その合間に槙原課長からの『そこまで急がなくても大丈夫よ』という連絡が届くが、すぐに村上の『はやくはやく~!』などという他愛のない内容のメッセージが次々と届くせいで、すぐに画面の外へと追いやられてしまう。
それにしても、これ村上はもう酔っ払ってるんじゃないか? というか、出来上がるのが早すぎないか? 一体何頼んで飲んだんだよ!?
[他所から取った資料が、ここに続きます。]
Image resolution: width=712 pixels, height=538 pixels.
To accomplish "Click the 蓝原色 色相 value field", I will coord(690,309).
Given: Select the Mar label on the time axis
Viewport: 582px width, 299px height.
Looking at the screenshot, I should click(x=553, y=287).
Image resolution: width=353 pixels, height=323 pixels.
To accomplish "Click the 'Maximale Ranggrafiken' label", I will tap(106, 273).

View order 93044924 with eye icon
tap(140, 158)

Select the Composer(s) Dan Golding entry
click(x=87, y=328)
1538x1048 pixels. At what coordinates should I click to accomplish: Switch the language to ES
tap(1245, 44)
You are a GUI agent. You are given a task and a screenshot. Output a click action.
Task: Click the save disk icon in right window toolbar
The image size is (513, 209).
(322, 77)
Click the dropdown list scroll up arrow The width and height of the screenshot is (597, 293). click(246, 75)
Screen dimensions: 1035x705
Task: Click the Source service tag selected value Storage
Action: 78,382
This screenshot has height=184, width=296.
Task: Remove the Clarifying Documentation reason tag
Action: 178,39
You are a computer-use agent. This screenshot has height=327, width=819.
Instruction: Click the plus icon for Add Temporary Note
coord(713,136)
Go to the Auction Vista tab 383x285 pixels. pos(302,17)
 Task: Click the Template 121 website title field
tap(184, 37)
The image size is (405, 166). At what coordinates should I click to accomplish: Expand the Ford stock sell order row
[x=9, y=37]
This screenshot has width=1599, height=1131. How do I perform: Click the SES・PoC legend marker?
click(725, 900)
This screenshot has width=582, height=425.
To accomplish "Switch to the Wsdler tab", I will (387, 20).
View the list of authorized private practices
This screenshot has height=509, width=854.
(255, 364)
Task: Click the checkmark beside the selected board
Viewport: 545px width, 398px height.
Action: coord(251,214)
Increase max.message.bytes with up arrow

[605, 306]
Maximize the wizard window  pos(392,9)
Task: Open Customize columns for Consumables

「はぁ……。こりゃ、そのうち電話が掛かってきそうだなぁ」
そんなことを口にしながら商業施設のビルを見上げる人だかりを横目に掻き分けて進んで行くと、予想通り、着信を示すバイブレーションがスマホを持つ左の掌に伝わってくる。
「はいはい、もしもし?」
『あー、先輩ぃー? 今どのへんなんスかー?』
「あぁ、もうすぐスクランブル交差点だから、あと五分くらいで着くと思うわ」
『もうこっちは始めちゃってるんですからねー! 先輩、急いでくださいねー!』
「分かった分かった、もうすぐだから」
「「「キャーーーーーーーーーーッ!!!」」」
「そこの君、危ないぞっ! 早くそこから退くんだっ!」
「うん?」
突如周りの人だかりから発せられる悲鳴、そして怒号。思わず、声のする方向を見るが、そこには何もない。
『ちょっと、先輩、今の声なんスかー!?』
だが、声を上げた彼らの視線を追うと、真っ直ぐに俺に向かって落ちてくる人影が見えた。その瞬間……。
ゴギィッ!
突然、強い衝撃を頭部に受けた。
痛いっ!
そう思った瞬間に、痛みはどこかへと消えていった。それと同時に身体中の全ての感覚が急速に鈍っていくような、奇妙な感覚に襲われる。
一体何が起こった!?
先ほどまで見ていたはずの目の前の景色が、次第に傾き始め、そして瞬く間に地面へと吸い寄せられる。まるで、頭から地面にぶつかるような景色がスローモーションの映像が再生されるように。だが、その映像は地面にぶつかる直前でぷつりと途切れた。
何も見えない。
何も聞こえない。
何も感じない。
「……」
声を出すこともできない。
『先輩、なんかあったんスかー?』
遠くに村上の声が聞こえたような気もしたが、気のせいかもしれない。
「…………」
俺は深く眠りにつくかのように意識が遠くなるのを感じた。そうして、すべてを感じることがなくなったその時、突然、白く眩い輝きを放つ、暖かな光の渦に包まれたような気がした。
そして、二度とその身体に意識は戻らなかった。
あぁ、どうやらそういうことらしい。
俺、朝比奈晴人は、今この瞬間をもって人生の幕を閉じることになったのだ。